Sarri, due anni fa il dito medio ai tifosi della Juve: ecco perchè
La stagione cruciale, che ha permesso a Sarri di fare i conti con se stesso, non è stata tanto l'ultima di Napoli o questa alla Juventus: l'anno al Chelsea, per quanto breve nella durata, ha aperto gli occhi dell'allenatore toscano, al punto da permettergli di prendere, qualche mese dopo, la scelta che metà Italia gli ha criticato. Allenare la Juventus. Il calcio, specialmente per chi ci lavora, non è "ideale", non è politica. Eppure, in Italia, riusciamo a tollerare il mercato della politica, dove un deputato comincia a destra un mandato e lo finisce a sinistra - e viceversa -, ma proprio non riusciamo a sopportare che ciò avvenga nel calcio. Dove, è inutile nascondersi, si parla di professionisti. E l'anno al Chelsea, per un personaggio sanguigno come Sarri, è servito a scendere a patti con questa realtà: sono un professionista e i professionisti, per essere migliori di altri, devono vincere. 

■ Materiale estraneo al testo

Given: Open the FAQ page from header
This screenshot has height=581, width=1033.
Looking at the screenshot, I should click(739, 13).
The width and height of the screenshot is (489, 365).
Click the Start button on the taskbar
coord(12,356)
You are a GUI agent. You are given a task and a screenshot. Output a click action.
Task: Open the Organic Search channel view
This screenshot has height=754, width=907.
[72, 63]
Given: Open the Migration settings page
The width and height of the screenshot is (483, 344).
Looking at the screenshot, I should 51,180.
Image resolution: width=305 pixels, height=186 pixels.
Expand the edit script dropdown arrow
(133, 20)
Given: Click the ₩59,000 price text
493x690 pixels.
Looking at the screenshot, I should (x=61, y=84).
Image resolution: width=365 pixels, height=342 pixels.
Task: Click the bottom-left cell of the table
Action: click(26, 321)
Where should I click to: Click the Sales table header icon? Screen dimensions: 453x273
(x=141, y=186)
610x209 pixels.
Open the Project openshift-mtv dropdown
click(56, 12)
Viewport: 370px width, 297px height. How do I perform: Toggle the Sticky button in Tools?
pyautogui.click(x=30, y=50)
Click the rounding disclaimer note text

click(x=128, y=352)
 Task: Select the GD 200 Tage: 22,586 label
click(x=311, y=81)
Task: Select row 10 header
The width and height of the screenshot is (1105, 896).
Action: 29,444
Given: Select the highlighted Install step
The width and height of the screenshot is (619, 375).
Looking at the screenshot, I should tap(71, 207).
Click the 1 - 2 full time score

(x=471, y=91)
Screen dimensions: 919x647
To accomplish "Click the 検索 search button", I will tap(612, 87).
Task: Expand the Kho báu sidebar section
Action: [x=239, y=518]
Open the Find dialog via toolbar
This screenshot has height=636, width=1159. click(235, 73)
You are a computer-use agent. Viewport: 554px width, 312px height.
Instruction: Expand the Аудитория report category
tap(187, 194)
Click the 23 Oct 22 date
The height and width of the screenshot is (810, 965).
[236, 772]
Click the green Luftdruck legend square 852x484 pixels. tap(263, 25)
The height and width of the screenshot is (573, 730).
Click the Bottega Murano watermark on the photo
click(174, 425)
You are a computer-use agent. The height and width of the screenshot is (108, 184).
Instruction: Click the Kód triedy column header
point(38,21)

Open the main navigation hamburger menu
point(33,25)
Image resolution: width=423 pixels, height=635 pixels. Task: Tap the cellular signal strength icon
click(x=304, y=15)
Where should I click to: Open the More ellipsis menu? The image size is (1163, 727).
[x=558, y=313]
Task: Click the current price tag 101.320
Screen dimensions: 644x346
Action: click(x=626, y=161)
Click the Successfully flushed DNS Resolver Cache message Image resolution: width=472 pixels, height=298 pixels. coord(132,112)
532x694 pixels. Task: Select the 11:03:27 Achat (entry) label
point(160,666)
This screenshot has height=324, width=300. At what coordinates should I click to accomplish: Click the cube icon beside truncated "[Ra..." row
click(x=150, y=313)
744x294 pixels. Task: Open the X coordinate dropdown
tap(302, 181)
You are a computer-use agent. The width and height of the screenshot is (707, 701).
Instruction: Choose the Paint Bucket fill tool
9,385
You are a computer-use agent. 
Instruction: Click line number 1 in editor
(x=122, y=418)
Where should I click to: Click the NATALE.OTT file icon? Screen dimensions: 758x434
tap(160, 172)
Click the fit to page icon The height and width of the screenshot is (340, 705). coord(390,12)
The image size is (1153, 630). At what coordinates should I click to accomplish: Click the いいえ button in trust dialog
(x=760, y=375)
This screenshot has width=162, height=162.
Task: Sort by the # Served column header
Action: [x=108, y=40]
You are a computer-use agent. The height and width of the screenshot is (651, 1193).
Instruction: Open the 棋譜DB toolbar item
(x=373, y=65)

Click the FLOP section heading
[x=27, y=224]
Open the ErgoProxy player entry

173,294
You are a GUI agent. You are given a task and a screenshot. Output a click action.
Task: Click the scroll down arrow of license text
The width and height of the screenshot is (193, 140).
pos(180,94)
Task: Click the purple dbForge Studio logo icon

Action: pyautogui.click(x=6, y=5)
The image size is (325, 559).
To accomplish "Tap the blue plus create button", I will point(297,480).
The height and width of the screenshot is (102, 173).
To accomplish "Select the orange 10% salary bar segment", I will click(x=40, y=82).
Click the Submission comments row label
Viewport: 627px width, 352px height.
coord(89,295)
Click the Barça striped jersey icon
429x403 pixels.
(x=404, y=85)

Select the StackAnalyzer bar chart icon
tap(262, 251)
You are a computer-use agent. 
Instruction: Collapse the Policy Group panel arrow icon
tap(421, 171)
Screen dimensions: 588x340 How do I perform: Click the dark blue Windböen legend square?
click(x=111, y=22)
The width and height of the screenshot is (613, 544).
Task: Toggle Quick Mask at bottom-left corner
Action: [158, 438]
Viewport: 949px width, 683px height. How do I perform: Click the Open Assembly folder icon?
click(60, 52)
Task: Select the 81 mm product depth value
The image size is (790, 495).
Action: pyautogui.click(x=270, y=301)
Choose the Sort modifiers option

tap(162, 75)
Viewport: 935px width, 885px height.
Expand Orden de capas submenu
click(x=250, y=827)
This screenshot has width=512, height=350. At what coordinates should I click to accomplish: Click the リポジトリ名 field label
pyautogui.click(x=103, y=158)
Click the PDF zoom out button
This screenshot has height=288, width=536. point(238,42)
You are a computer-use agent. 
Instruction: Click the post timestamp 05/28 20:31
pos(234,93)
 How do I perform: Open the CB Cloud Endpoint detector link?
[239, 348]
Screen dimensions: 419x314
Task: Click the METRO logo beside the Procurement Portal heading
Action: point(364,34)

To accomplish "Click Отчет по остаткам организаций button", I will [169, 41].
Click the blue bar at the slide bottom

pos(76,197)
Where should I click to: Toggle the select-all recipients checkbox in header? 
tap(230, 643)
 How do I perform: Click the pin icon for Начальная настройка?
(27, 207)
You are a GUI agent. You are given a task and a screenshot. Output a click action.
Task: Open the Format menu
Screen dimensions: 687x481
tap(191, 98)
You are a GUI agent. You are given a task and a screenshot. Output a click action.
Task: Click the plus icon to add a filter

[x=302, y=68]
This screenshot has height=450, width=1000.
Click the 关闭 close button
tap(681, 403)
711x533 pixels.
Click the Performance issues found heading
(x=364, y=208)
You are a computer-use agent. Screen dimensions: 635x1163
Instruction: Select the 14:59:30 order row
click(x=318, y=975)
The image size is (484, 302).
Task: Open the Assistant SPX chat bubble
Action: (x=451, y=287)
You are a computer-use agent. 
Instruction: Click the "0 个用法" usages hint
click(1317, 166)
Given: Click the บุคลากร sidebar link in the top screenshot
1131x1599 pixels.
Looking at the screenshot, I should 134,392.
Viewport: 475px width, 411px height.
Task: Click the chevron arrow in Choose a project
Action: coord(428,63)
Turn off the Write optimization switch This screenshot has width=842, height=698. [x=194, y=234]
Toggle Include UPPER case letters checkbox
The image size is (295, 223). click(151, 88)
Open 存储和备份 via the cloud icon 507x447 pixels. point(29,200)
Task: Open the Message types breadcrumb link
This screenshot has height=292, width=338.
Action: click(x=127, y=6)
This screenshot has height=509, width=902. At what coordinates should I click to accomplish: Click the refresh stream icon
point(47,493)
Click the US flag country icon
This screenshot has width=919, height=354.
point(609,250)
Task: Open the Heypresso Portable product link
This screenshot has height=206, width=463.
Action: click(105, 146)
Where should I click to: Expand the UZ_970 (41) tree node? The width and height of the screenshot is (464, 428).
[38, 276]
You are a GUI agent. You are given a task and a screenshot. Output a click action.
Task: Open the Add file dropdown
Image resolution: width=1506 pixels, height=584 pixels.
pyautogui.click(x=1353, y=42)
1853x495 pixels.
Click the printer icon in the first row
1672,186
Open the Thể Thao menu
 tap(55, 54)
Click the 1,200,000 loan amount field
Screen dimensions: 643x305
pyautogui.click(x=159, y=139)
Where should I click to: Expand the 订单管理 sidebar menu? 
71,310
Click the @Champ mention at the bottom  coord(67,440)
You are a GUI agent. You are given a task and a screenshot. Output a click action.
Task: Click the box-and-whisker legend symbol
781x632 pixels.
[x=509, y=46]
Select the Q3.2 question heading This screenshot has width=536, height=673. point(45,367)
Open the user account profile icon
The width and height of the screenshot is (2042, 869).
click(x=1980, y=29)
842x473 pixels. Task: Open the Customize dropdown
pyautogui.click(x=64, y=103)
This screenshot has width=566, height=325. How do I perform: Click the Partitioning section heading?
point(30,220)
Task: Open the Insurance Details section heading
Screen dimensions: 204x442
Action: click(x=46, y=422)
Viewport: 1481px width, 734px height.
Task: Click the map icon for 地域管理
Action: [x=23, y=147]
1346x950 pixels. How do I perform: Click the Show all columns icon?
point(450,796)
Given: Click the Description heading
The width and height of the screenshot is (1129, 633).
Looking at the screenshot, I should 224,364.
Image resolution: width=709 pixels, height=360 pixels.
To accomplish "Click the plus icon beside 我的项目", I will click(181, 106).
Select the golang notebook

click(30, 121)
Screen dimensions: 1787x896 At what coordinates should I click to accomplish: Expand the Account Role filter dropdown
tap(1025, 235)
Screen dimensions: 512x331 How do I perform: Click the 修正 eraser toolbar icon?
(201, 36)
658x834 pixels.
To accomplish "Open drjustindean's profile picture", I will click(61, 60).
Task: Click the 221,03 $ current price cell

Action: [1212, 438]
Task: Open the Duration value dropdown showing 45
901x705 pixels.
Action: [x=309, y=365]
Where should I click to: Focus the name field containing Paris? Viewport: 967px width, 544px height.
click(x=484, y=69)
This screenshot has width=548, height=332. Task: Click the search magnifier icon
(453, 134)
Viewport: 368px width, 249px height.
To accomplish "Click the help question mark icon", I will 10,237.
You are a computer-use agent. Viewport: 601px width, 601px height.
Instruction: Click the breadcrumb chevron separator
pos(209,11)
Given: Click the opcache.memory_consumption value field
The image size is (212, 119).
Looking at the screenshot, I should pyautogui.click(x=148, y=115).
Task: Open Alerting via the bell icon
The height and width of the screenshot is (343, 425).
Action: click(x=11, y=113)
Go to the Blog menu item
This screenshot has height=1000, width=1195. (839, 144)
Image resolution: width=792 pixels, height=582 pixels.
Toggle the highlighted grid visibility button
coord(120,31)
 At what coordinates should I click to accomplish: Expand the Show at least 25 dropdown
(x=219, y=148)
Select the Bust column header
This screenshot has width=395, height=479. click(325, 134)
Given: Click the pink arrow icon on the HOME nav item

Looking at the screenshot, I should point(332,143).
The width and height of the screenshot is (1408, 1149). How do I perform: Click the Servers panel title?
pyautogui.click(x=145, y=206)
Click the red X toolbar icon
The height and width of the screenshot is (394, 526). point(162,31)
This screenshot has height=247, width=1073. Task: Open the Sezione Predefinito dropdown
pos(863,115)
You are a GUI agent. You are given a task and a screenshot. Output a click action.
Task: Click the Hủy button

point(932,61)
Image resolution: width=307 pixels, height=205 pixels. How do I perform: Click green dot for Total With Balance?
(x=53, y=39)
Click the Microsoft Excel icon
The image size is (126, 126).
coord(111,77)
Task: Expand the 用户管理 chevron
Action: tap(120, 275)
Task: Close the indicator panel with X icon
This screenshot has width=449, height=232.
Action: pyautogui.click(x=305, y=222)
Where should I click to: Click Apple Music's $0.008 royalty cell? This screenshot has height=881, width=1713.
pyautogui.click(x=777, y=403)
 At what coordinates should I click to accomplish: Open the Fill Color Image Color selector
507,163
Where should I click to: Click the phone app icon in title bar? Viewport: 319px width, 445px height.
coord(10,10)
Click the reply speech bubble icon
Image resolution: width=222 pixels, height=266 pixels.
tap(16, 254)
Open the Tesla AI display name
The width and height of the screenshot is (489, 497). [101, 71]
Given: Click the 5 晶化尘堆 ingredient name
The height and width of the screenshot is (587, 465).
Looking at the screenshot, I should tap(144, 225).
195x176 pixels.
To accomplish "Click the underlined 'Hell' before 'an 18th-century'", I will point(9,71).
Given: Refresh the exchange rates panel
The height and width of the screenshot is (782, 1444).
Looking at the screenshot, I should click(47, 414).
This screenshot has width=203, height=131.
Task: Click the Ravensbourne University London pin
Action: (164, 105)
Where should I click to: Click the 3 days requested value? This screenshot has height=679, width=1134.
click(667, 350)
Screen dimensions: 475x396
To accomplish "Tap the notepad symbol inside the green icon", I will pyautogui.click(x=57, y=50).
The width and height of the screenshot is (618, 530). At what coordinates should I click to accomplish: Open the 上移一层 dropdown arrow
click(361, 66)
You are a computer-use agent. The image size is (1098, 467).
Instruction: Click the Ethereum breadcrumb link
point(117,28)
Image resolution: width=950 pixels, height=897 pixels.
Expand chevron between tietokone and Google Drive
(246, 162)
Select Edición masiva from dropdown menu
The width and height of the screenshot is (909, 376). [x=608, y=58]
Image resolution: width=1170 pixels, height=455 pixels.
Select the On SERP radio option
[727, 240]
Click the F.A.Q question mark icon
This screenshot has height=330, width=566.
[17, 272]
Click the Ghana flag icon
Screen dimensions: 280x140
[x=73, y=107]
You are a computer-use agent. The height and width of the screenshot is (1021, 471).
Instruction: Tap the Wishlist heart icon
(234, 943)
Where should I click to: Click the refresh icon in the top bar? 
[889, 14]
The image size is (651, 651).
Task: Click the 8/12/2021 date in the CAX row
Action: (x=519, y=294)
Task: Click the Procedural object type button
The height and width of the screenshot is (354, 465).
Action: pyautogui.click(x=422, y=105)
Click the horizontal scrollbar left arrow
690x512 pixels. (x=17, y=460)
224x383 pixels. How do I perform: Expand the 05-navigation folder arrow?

A Londra, l'ex Napoli ha vinto, anche se con qualche patema. Ha vinto senza aver bisogno di chiamare a raccolta nessuno, ma semplicemente facendo il suo lavoro. E questo, al netto di un'età che - senza offesa - non è più tenera, lo ha messo di fronte all'evidenza. Un allenatore di calcio non deve cambiare il mondo, non deve essere integerrimo negli ideali, deve solo fare il suo onesto mestiere. Sarri lo sa fare, e molto bene. Le antipatie vengono in secondo piano, lo ha capito vivendo la sua nuova realtà. Al punto da sentirsi "gobbo", realizzando come l'odio, applicato al calcio, non faccia che generare mostri. Sarri è cresciuto e a Torino, con i giocatori giusti, potrà mostrare cosa voglia dire pensare unicamente al pallone, senza doversi preoccupare di fare le veci di un santone. E' stato bello, a Napoli, almeno per chi lo ha amato. Ma ormai, è passato. E il passato non deve contaminare il presente, figurarsi il futuro.